Kluver-Bucy Syndrome

Excerpt

Kluver-Bucy syndrome (KBS) is a neuropsychiatric disorder due to lesions affecting bilateral temporal lobes, especially the hippocampus and amygdala.

Clinical Features

1. Hyperorality (A tendency or compulsion to examine objects by mouth)

2. Hypermetamorphosis (Excessive attentiveness to visual stimuli with a tendency to touch every such stimulus regardless of its history or reward value)

3. Hypersexuality

4. Bulimia

5. Placidity

6. Visual agnosia and

7. Amnesia.

Patients having a combination of three or more different elements listed above are described as having partial KBS.

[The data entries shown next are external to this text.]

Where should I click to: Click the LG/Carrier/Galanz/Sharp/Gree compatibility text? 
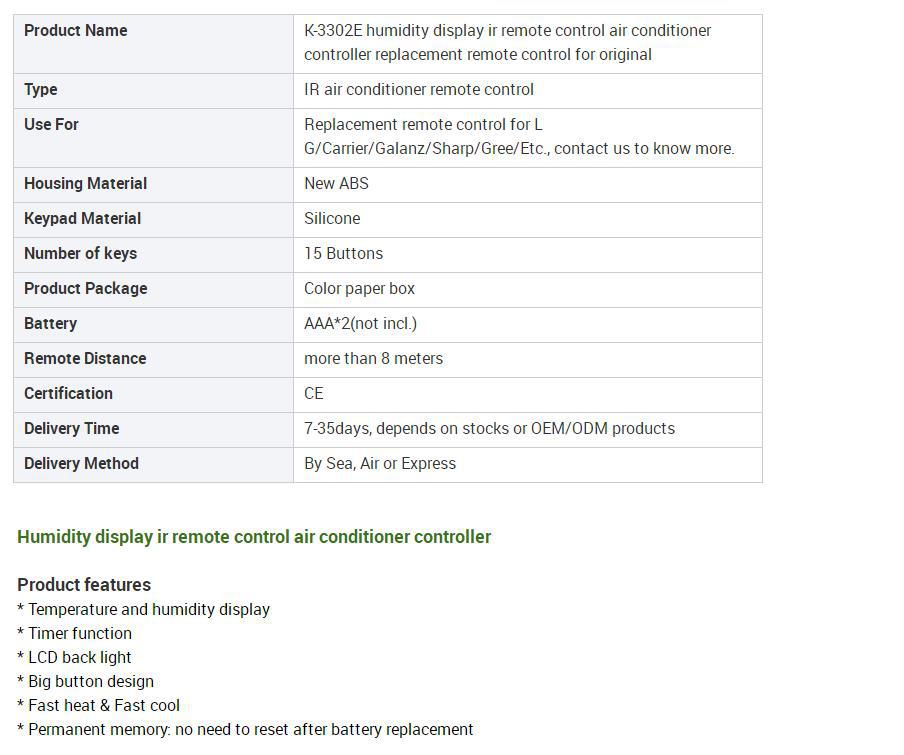click(x=518, y=137)
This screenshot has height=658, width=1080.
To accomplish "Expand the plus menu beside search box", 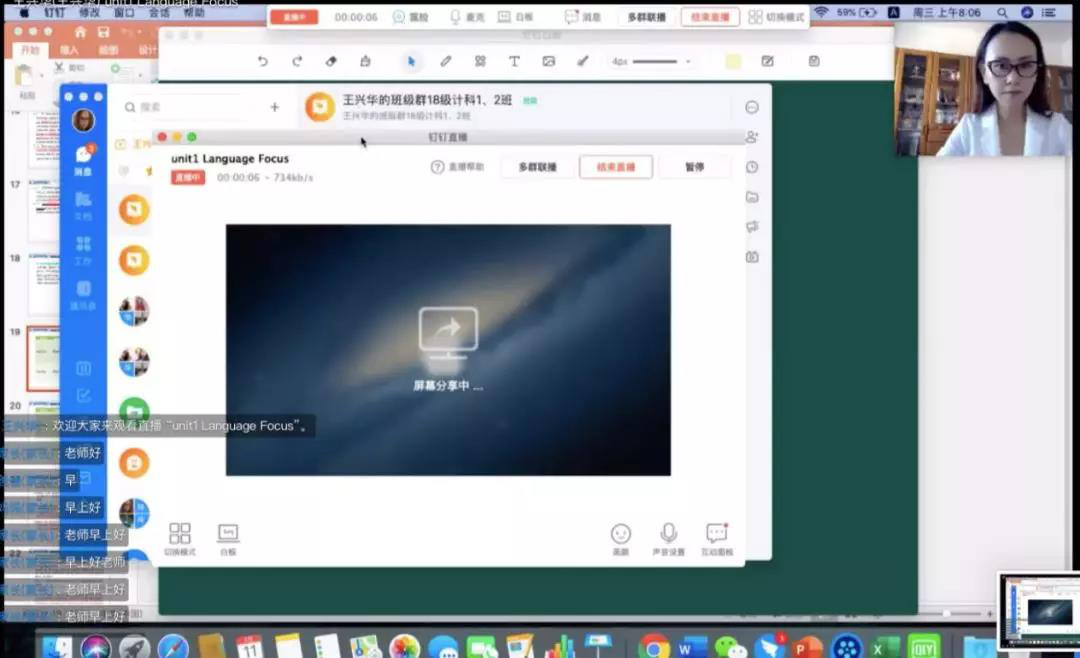I will [x=275, y=107].
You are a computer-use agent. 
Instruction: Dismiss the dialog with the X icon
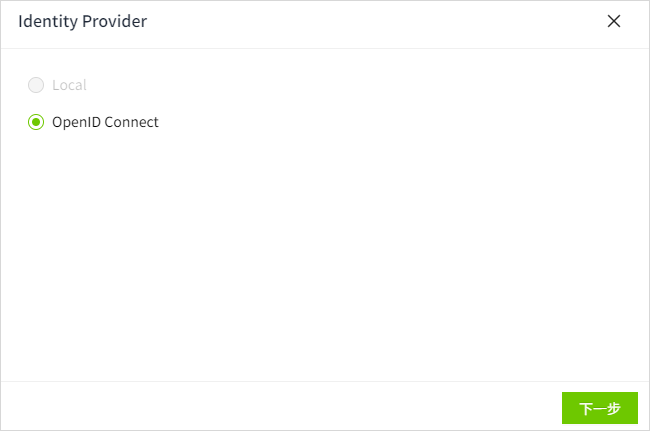pos(614,22)
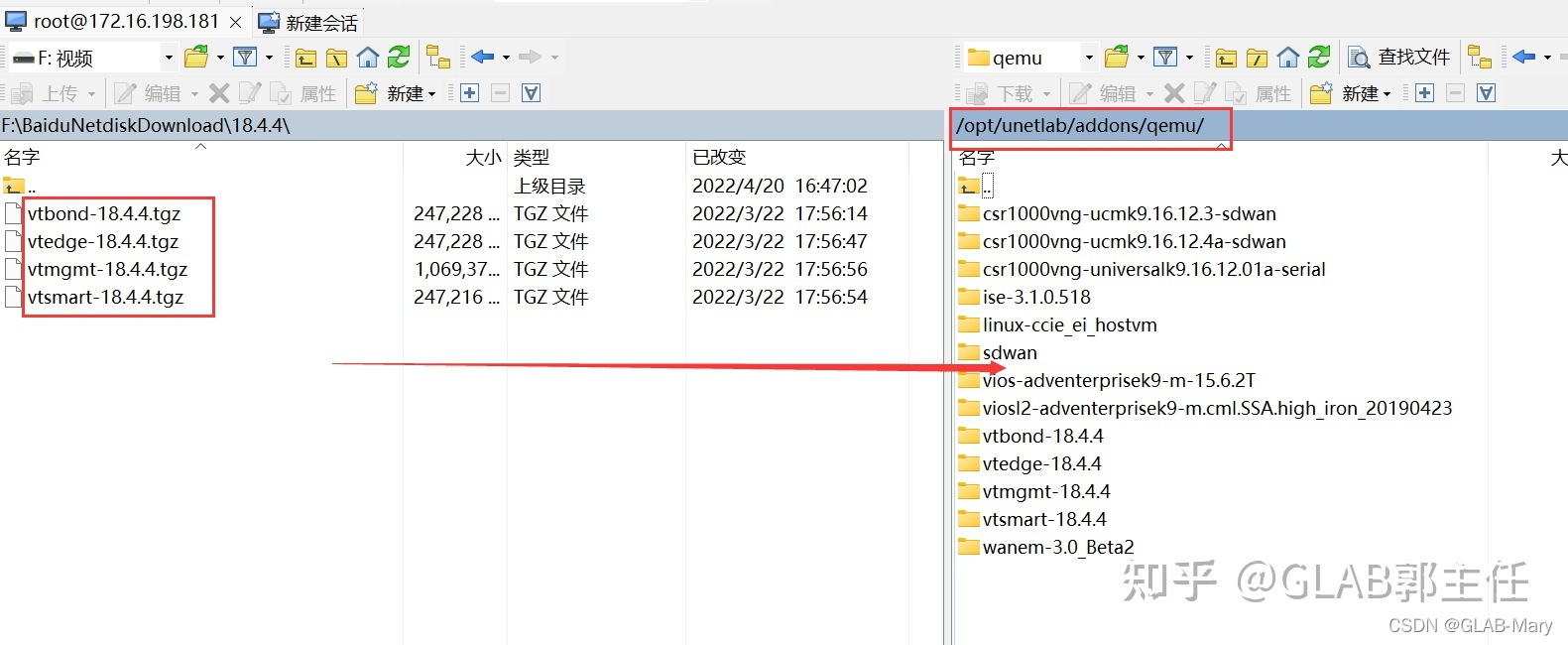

The clinical features of KBS were initially reported by Sanger Brown and Edward Albert Sharpey-Schäfer, two British experimental neurologists, in 1888. They described the behavioral transformations after the removal of bilateral temporal lobes in monkeys. But the complete syndrome was described later by Heinrich Kluver (neuropsychologist) and Paul Clancy Bucy (neurosurgeon) in 1939, unaware of the previous reporting. They described the behavioral syndrome which occurred in a Rhesus monkey (named Aurora) three weeks after bilateral temporal lobectomy. The first description of KBS in humans came from Dr. Hrayr Terzian (1925-1988) and Dr. Giuseppe Ore in 1955 in a 19-year-old man who underwent bilateral temporal lobectomy for seizures. The first identified and reported case of KBS was in a 22-year-old male patient with bilateral temporal damage due to herpes simplex meningoencephalitis by Marlowe et al.